EXERCISE OBJECTIVE
Make an exact copy of the lines from the one containing "950x681 pixels. Task: Click" to the end of the records below, and leave out everything else.

MATERIAL FOR THE TASK
- - - -

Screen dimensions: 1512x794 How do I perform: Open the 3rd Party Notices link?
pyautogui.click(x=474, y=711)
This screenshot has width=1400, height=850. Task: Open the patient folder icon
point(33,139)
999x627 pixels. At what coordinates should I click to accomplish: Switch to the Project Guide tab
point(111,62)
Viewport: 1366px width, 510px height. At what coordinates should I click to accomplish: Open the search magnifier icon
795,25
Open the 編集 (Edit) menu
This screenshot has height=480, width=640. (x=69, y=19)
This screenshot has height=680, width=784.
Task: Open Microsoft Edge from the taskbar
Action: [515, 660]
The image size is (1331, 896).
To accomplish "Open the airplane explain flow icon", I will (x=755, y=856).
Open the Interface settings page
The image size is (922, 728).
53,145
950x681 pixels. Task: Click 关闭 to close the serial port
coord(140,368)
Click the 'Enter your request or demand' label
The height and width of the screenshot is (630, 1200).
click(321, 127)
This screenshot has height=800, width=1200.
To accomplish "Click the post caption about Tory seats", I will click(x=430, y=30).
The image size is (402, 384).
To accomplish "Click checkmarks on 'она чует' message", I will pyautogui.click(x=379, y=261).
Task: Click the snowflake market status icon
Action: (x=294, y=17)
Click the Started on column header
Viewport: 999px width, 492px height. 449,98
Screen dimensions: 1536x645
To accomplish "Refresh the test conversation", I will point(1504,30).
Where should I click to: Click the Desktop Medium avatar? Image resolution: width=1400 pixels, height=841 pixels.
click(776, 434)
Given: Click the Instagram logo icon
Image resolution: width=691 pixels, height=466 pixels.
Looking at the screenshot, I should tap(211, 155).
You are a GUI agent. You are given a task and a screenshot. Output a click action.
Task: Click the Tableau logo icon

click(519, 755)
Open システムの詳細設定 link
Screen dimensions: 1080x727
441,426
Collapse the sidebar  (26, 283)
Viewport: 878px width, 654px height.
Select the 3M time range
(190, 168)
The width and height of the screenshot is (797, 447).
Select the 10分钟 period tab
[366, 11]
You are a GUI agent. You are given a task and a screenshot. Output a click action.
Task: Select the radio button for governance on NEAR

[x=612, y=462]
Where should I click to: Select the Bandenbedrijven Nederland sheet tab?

- - - -

EXERCISE OUTPUT
950x681 pixels. Task: Click 关闭 to close the serial port
coord(140,368)
Click the 'Enter your request or demand' label
The height and width of the screenshot is (630, 1200).
click(321, 127)
This screenshot has height=800, width=1200.
To accomplish "Click the post caption about Tory seats", I will click(x=430, y=30).
The image size is (402, 384).
To accomplish "Click checkmarks on 'она чует' message", I will pyautogui.click(x=379, y=261).
Task: Click the snowflake market status icon
Action: (x=294, y=17)
Click the Started on column header
Viewport: 999px width, 492px height. 449,98
Screen dimensions: 1536x645
To accomplish "Refresh the test conversation", I will point(1504,30).
Where should I click to: Click the Desktop Medium avatar? Image resolution: width=1400 pixels, height=841 pixels.
click(776, 434)
Given: Click the Instagram logo icon
Image resolution: width=691 pixels, height=466 pixels.
Looking at the screenshot, I should tap(211, 155).
You are a GUI agent. You are given a task and a screenshot. Output a click action.
Task: Click the Tableau logo icon

click(519, 755)
Open システムの詳細設定 link
Screen dimensions: 1080x727
441,426
Collapse the sidebar  (26, 283)
Viewport: 878px width, 654px height.
Select the 3M time range
(190, 168)
The width and height of the screenshot is (797, 447).
Select the 10分钟 period tab
[366, 11]
You are a GUI agent. You are given a task and a screenshot. Output a click action.
Task: Select the radio button for governance on NEAR

[x=612, y=462]
Where should I click to: Select the Bandenbedrijven Nederland sheet tab?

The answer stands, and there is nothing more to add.